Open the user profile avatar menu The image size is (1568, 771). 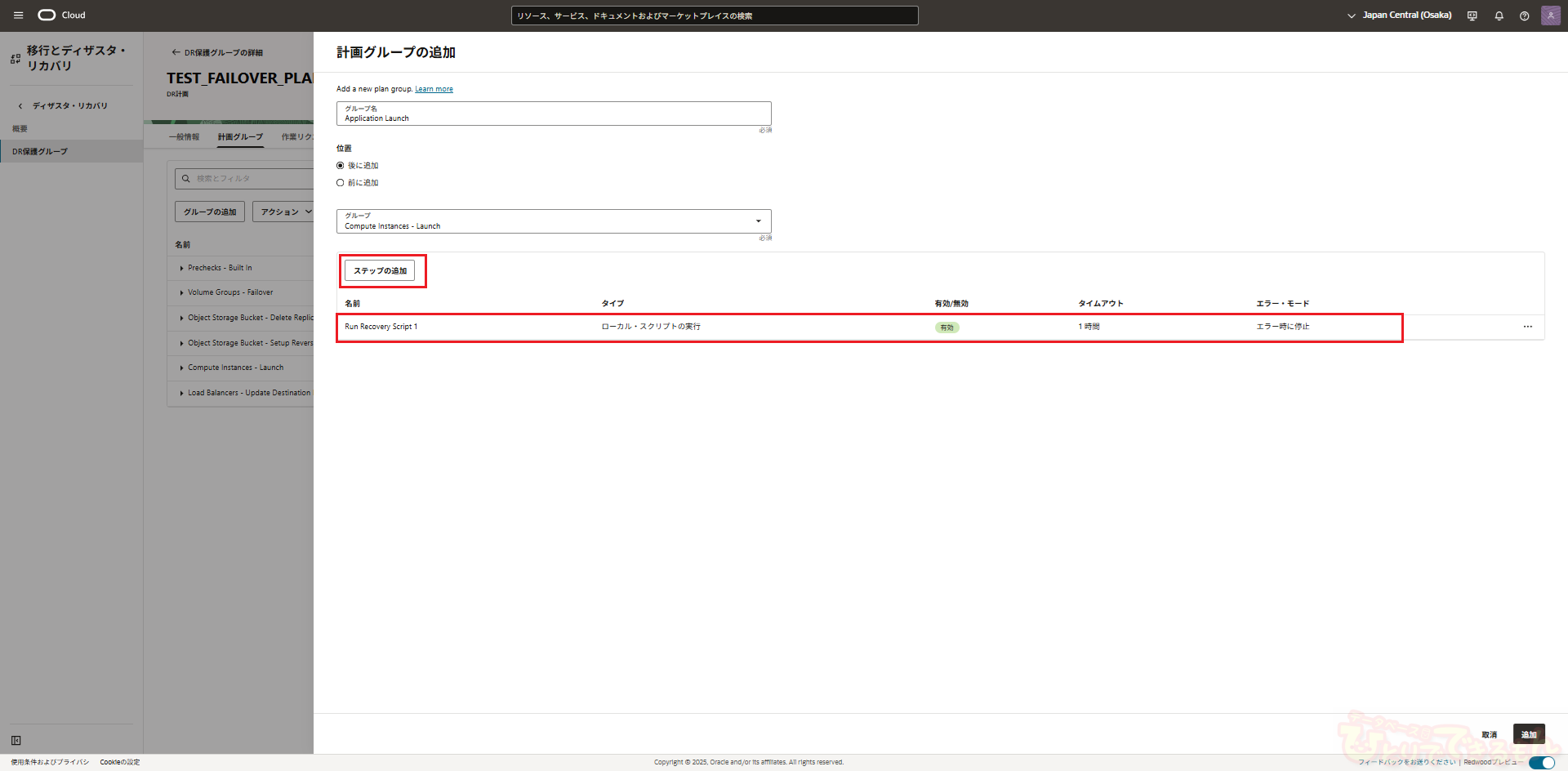pyautogui.click(x=1550, y=16)
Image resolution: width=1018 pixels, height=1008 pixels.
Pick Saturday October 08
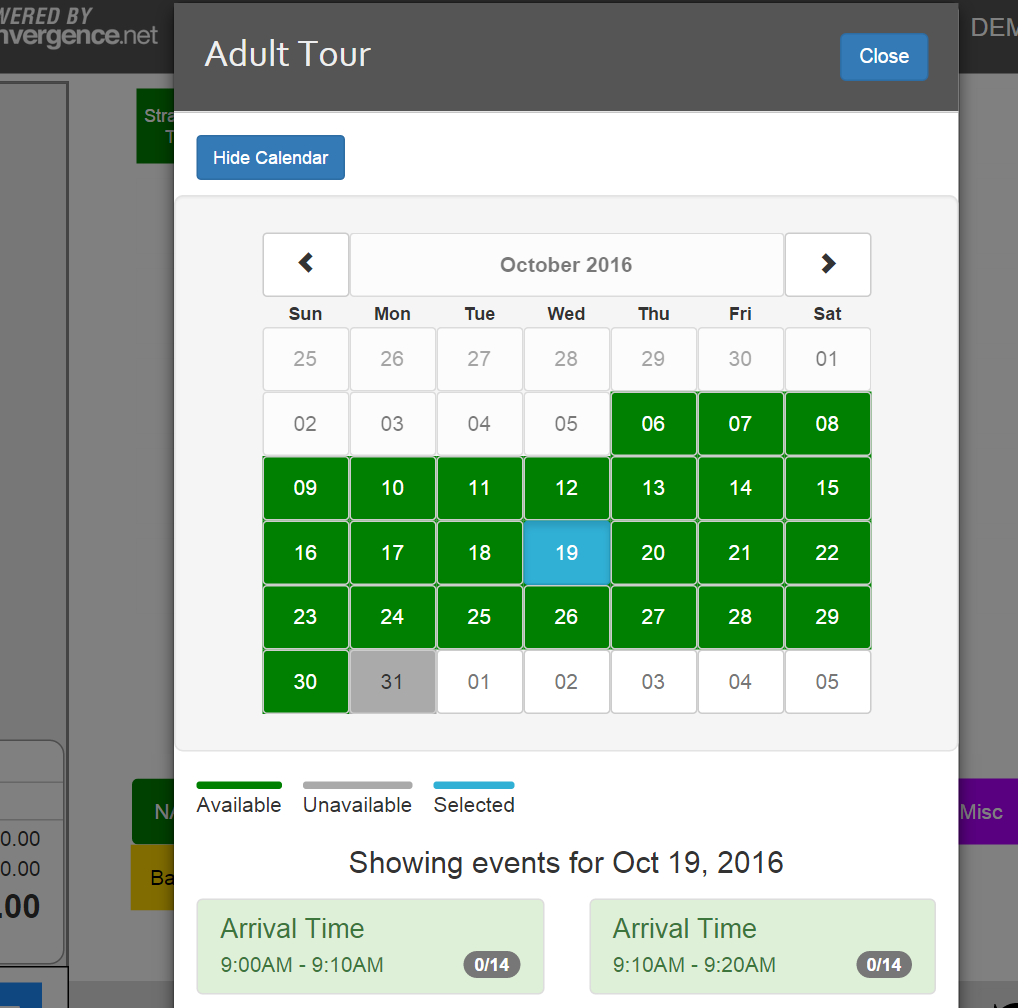coord(827,424)
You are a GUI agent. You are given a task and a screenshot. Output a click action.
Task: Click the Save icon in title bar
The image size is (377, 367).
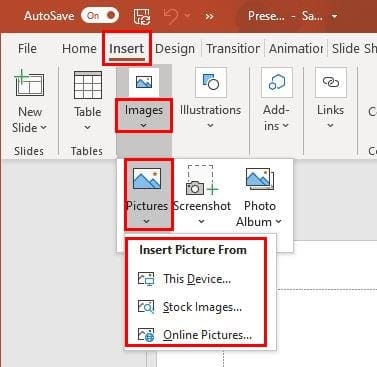coord(142,16)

........

**Task**
Could you repeat word for word only the lines from the one that contains "Pick Saturday October 08" through the end of the listing, leaving out the pictures?

**Solution**
Pick Saturday October 08
coord(827,424)
You are a GUI agent. You are given a task and a screenshot. Output a click action.
Task: Click the Save icon in title bar
The image size is (377, 367).
coord(142,16)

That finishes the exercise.